Manassas Battlefield by fiftyonepointsix, on Flickr

Compared with the modern C-Sonnar, the latter is slightly better.

Compared with a Jupiter-3+, ZK Sonnar 5cm F1.5, and (very rare) Nikkor 5cm F1.5 in Leica mount.

https://www.leicaplace.com/threads/jupiter-3-plus-compared-with-three-rare-sonnar-lenses.1477/


PostPosted: Mon May 01, 2017 11:20 pm    Post subject: Reply with quote

This shot was taken with a lens originally in the same condition as yours, I removed the coating of the inner surface of the rear triplet.

riverboata by fiftyonepointsix, on Flickr

Taken almost 10 years ago, Kodacolor 400 in the Canon P. This particular Lens was sold off a long time ago.


PostPosted: Thu May 04, 2017 8:59 am    Post subject: Reply with quote

An update: took the lens to a local repair guy. Got it back after a day with the following comments:

1) the lens has probably been cleaned previously - the fungus-like patterns seem to be just traces, probably left behind on the coatings, glass itself was supposedly smooth.
2) he did not fancy taking the focusing mount apart because of the non-original screws, some of which seem to be epoxied into place.
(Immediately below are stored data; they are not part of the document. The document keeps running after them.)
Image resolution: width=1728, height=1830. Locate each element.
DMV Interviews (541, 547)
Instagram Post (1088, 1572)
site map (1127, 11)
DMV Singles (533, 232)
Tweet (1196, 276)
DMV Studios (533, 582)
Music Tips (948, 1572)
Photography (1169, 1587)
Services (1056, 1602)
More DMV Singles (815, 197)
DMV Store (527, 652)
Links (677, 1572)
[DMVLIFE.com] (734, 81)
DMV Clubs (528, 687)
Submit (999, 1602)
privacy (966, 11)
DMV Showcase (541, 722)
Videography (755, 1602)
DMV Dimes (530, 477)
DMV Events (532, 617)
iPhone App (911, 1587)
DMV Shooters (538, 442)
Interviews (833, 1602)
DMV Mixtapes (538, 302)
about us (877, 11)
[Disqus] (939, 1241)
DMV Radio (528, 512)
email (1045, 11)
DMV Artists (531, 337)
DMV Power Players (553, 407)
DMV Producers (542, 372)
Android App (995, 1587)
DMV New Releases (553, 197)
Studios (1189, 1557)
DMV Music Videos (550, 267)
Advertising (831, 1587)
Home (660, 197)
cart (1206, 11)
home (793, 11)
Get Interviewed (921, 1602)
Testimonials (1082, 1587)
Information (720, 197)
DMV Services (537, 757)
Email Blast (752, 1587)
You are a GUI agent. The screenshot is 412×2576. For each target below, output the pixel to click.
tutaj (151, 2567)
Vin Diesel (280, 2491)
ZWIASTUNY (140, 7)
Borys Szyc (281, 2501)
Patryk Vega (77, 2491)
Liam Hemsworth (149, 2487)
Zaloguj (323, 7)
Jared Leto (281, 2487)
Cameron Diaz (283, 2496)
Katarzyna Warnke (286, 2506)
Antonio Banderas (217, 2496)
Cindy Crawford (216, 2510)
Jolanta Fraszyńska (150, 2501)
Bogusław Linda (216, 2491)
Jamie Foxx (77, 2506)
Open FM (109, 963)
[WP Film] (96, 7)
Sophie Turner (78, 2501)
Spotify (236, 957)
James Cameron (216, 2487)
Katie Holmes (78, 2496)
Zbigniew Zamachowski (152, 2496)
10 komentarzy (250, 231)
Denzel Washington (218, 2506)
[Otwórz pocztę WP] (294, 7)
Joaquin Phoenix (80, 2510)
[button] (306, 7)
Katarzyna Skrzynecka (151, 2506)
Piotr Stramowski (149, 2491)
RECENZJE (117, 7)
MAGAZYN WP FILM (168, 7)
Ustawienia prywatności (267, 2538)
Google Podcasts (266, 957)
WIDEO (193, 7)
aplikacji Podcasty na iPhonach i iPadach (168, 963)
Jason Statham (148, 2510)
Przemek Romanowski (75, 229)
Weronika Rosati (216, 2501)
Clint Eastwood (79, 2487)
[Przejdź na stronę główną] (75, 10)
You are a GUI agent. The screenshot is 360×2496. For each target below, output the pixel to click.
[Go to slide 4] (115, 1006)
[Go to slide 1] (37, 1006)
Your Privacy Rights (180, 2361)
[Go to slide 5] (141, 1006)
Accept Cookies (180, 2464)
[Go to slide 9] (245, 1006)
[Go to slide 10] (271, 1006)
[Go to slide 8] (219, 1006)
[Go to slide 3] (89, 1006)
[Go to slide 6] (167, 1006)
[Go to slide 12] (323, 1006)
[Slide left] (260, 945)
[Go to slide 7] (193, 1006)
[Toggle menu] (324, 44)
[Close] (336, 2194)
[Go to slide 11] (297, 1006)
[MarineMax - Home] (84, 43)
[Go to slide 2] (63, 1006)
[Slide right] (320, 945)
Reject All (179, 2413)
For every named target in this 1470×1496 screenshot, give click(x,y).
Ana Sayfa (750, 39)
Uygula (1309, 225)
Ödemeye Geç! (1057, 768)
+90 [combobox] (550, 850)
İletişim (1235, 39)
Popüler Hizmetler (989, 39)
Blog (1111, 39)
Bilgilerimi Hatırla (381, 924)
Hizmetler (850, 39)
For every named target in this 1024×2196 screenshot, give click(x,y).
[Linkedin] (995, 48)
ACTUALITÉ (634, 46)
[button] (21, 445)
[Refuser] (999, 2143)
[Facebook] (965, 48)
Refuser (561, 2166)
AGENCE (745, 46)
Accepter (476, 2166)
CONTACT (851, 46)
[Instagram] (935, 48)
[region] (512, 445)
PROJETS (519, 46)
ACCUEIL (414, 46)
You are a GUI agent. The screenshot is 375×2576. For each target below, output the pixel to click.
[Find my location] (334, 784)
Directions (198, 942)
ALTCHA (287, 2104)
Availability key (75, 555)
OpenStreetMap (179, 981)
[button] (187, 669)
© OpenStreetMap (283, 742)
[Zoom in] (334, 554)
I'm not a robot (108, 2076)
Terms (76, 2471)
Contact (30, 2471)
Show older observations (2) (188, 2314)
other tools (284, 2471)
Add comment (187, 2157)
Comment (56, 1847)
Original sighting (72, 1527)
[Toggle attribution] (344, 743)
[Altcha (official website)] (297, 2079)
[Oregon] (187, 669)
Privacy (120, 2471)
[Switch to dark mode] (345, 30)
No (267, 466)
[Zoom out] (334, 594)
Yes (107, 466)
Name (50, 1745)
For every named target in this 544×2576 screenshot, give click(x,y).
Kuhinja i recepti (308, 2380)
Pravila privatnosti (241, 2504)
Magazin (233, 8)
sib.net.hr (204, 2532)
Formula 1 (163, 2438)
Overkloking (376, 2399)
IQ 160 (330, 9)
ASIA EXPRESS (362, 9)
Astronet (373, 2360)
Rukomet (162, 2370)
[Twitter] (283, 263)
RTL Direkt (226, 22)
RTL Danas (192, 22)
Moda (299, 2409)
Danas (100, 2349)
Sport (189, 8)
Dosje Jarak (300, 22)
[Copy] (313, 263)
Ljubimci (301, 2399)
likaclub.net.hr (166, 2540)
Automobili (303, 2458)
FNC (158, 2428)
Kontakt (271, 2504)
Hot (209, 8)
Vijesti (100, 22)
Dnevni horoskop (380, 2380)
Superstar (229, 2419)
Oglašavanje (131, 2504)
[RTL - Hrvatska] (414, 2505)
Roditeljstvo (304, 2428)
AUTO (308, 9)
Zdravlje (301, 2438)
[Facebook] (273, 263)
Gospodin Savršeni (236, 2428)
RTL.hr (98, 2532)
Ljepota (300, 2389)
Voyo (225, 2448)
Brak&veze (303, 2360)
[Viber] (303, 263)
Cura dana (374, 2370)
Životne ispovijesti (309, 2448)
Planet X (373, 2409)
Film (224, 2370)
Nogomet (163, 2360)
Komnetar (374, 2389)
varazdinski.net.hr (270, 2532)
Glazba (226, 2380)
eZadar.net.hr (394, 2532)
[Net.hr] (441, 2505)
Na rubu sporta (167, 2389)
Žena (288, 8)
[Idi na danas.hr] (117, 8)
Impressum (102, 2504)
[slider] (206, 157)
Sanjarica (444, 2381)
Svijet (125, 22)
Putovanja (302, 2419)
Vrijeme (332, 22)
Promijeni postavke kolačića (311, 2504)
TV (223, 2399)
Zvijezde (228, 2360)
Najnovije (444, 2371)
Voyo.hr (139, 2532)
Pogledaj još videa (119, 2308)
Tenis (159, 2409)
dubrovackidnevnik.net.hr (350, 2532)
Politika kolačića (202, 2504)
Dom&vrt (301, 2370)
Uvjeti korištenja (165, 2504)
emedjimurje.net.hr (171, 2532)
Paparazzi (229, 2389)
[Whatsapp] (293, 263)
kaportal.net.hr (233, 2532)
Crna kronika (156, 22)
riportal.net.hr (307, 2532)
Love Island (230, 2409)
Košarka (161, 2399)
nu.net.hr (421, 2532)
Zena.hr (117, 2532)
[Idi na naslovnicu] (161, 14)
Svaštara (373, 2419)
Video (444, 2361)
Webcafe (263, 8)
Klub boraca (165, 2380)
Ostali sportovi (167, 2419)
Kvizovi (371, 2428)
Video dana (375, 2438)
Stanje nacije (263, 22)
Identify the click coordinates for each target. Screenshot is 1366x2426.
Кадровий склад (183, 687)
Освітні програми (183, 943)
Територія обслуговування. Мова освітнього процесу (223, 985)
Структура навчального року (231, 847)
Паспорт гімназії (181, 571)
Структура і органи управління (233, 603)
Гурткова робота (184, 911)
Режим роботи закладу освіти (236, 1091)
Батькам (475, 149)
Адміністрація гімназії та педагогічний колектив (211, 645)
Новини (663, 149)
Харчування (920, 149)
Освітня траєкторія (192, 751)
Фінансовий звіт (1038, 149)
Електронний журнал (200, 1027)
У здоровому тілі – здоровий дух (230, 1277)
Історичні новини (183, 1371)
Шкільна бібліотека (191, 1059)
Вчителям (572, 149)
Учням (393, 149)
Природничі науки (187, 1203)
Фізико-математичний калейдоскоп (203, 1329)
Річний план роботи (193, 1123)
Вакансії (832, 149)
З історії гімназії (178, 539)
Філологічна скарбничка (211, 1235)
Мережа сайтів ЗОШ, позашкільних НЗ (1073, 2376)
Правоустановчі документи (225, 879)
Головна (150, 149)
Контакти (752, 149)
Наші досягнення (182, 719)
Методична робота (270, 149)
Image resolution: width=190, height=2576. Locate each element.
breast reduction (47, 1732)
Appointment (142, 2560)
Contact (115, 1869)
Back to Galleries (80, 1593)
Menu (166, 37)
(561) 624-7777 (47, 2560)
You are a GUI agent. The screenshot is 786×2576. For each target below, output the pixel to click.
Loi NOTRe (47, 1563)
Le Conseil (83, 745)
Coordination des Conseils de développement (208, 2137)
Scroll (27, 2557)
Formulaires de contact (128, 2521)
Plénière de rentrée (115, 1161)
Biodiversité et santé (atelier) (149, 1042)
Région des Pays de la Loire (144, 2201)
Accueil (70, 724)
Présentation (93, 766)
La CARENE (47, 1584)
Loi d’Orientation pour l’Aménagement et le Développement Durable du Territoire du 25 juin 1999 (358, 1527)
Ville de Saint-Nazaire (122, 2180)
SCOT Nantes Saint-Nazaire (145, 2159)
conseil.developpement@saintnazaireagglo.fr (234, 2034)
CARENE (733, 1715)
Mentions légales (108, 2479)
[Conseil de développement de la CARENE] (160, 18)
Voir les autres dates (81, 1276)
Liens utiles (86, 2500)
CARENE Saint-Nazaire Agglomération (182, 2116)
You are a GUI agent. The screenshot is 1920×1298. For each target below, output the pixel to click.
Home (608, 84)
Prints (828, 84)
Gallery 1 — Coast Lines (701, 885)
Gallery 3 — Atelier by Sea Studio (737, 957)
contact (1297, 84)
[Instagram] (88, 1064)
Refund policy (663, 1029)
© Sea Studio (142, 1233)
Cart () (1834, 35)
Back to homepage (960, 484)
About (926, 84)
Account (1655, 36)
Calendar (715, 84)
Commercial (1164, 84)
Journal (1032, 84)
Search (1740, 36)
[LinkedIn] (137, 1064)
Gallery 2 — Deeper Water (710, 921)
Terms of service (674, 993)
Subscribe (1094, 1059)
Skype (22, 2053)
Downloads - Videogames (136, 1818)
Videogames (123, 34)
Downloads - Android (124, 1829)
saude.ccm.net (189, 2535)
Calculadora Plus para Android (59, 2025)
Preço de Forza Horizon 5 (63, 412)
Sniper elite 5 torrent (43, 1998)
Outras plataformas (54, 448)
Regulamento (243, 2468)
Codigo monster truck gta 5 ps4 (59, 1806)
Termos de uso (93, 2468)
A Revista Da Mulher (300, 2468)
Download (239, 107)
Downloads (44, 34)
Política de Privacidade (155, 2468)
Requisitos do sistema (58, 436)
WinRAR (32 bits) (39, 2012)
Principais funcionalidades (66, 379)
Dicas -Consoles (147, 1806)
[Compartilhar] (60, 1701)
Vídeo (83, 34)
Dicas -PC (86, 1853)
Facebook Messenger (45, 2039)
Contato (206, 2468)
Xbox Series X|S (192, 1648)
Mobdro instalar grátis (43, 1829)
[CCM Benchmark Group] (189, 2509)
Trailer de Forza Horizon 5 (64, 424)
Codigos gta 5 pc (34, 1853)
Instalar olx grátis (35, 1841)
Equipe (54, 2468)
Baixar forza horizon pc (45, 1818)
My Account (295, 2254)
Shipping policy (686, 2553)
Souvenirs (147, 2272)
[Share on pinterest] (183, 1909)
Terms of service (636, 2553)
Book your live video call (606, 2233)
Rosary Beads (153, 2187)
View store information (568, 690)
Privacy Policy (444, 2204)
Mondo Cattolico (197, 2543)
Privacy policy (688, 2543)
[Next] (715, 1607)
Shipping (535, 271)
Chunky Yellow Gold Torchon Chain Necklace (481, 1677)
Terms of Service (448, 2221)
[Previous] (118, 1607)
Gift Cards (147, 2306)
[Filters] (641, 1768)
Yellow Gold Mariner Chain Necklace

He wasn't sure he'd be able to get it back together again.

So I guess the lens will remain as-is for the foreseeable the future, as a survivor, an interesting historical item and an occasional shooter Smile

Thank you all for the information and guidance you provided!


PostPosted: Thu May 04, 2017 11:09 pm    Post subject: Reply with quote

The Chrome Nosed lens from the same batch as yours did not have the distance scale engraved on the focus ring. The RF disagreed with actual focus, and the helical was cemented into the mount. I had to polish down the RF Cam to make the lens usable. A friend of mine sent me these Five lenses to work on several years ago.



The other lens from the 285 black has the more common Black Rim- was easier to work on.

IF you want to get to the rear group: just use a spanner on the inner retaining ring. IF there is a hidden set screw holding the fixture in place, the retaining ring still comes out and you can pop out the triplet for cleaning.


PostPosted: Thu May 04, 2017 11:13 pm    Post subject: Reply with quote

These lenses were all "authentic"- when taking them apart a couple had the inner numbers for the parts of the focus mechanism.



The ZK Sonnars also can be found with these numbers.


PostPosted: Wed Mar 07, 2018 9:03 pm    Post subject: Reply with quote

Well, I found another one, but I think this one might be a fake or a hybrid:



It has "M" on the distance scale instead of "m". So maybe a Jupiter 3 focusing mount; but could it still be an original Sonnar optical block? A remounted Contax? I am unable to unscrew the optical block from the focusing mount, so I can't check for numbers on the rear block like I could with the previous one. Anybody able to tell me anything based on the pictures or the serial number?